§ **REQUIREMENT**
Using the seafood guide below, decide whether each statement agrees with it. For each one, answer yes or no and quote the words from the guide that settle it.
1. Cherrystones run five to seven to a pound.
2. Dungeness crabs are sold live in summer.
3. Wild Pacific salmon is fished from May to September.

** TEXT SEGMENT follows **

Tender littlenecks (seven to ten a pound) are great raw or in pasta. Cherrystones (five to seven a pound) and razor clams can be sautéed, broiled, baked, or, as with soft-shell clams, steamed. Large quahogs (two to four a pound) soften in chowder, while the siphons of huge geoducks are best cured. There are lots of sustainable options.
Though often canned, this oily member of the herring family is remarkably versatile when fresh (see “Forgotten Fish“). Pacific purse seine catches are sustainable.
Fresh or frozen, flaky cod comes in skinless fillets for poaching, baking, or deep-frying, while preserved salt cod goes into dishes like fried cod fritters. Alaskan and Icelandic catches are sustainable.
Though it’s sold canned like sardines (look for an MSC label), when fresh, this dark-fleshed fish is buttery and unexpectedly delicate in flavor. Try it broiled or roasted.
The stars of coquilles St-Jacques, large sea scallops are delectable when seared and sauced. Handpicked diver scallops are best, but most are dredged or farmed. Tiny, sweet bay scallops are great baked or tossed in pasta. Seafood Watch lists sustainable fisheries for them all.
Affordable and abundant, these velvety mollusks are infused with flavor when steamed in the shell in white-wine-and-shallot moules marinières or tossed with pasta in a frutti di mare.
Wild Pacific salmon, fished from May to September, is firmer and more flavorful than farmed Atlantic salmon. Large fatty Chinook comes in steaks or fillets; smaller types are sometimes available whole.
Of the many sustainable U.S.-caught varieties, East Coast blue crabs are sold live in summer, while Dungeness are found live in winter and spring. Cooked, pasteurized “lump” (body) meat is available all year.
These bivalves develop distinctive flavors from sweet to salty depending on where they’re harvested or farmed. They’re terrific raw on the half shell, as well as roasted, fried, or in stews.
Though shrimp are rarely sold head-on, try asking for the heads; they add umami richness to dishes like frutti di mare. Shrimp shells make excellent stock. U.S.-farmed Oregon pink and Canadian Pacific spot prawns are sustainable.
The American lobster boasts magnificent claw and tail meat. It’s most succulent in summer when molting, but soft-shells don’t ship well, so they’re not found far from the Northeast coast.
Though prized Dover sole is named for a British port, U.S. Pacific varieties of this flatfish are the most sustainable. Mainly sold in markets as skinless fillets, this delicate foil for butter-rich sauces is traditionally filleted tableside at high-end restaurants.

** End of TEXT SEGMENT **
** RECORD EXTRACTS follows **

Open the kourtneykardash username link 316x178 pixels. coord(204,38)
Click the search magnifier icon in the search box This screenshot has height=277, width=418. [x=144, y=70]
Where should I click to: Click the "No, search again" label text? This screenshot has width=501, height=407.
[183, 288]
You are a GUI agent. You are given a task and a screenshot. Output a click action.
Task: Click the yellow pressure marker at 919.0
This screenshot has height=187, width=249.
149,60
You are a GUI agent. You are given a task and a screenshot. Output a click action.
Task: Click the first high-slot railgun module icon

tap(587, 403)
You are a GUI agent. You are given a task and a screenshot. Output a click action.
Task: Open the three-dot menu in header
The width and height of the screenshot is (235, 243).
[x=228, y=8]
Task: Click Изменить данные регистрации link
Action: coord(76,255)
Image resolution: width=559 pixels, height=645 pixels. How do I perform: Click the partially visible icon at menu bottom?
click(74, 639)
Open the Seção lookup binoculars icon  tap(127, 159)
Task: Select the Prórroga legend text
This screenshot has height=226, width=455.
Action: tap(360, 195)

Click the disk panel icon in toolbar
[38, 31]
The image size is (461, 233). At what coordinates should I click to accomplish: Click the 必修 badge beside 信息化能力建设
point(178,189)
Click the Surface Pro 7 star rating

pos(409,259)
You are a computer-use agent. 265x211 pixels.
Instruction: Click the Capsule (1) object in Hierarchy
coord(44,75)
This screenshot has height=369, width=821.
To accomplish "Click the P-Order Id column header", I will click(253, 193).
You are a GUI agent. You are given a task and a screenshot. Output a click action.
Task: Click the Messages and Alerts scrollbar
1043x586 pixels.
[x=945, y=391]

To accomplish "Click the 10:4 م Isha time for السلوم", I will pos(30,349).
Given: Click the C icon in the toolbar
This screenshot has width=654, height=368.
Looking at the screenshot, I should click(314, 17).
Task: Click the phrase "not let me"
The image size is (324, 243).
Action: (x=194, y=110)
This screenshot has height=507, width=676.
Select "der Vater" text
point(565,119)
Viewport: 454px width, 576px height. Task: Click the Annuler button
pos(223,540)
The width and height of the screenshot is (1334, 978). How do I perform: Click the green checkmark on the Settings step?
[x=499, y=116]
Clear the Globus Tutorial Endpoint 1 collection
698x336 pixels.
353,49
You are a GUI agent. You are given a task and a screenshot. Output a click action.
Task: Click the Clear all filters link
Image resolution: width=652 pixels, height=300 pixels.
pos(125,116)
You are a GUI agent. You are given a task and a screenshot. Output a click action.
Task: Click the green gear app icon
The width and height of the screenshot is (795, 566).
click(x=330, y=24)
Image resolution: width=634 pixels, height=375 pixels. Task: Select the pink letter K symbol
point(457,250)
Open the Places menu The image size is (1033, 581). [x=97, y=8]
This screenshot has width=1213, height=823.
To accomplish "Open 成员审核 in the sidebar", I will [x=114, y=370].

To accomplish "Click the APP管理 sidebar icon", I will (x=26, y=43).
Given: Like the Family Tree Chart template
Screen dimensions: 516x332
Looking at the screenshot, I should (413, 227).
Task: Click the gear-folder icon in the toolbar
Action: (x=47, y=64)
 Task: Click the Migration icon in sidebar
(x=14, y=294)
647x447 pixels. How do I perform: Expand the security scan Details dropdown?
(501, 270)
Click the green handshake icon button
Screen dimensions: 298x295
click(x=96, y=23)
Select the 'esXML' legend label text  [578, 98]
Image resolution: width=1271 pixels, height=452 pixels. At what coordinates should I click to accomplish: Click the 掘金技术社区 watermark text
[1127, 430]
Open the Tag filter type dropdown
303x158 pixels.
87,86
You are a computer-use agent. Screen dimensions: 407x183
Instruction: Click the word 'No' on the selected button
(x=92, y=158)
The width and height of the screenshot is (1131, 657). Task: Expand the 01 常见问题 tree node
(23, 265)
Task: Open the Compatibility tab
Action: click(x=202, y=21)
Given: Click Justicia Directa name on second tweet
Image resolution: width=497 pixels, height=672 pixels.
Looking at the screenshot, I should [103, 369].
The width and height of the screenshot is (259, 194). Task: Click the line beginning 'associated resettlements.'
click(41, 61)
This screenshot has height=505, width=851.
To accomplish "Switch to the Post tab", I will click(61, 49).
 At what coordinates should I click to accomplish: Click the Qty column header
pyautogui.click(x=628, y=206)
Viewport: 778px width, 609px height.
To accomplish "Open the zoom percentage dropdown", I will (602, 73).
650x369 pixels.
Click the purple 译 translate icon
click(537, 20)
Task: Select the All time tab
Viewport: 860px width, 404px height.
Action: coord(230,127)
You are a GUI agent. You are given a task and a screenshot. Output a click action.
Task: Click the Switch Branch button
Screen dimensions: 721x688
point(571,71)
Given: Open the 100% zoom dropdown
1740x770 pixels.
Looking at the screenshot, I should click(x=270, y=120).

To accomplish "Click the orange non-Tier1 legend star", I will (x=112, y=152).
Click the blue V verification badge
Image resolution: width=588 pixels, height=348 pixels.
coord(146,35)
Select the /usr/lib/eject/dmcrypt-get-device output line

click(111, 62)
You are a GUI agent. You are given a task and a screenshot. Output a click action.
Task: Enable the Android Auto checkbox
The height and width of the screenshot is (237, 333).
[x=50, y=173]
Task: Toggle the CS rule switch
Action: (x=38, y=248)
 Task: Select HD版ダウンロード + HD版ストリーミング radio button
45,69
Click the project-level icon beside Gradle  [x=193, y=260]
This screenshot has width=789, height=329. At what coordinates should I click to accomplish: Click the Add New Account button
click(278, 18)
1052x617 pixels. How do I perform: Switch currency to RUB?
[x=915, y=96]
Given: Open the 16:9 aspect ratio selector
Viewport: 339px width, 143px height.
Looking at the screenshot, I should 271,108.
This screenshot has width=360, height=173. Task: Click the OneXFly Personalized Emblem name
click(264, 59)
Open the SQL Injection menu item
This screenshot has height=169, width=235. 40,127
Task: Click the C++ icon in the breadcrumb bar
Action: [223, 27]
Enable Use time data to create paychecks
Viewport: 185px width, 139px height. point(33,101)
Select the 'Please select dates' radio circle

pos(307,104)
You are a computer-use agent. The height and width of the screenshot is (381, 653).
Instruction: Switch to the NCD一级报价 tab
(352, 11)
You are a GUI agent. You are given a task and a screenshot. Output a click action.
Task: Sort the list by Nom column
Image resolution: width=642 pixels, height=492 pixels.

** End of RECORD EXTRACTS **

§ **EXERCISE SOLUTION**
1. Yes: "Cherrystones (five to seven a pound)"
2. No: "Dungeness are found live in winter and spring"
3. Yes: "Wild Pacific salmon, fished from May to September"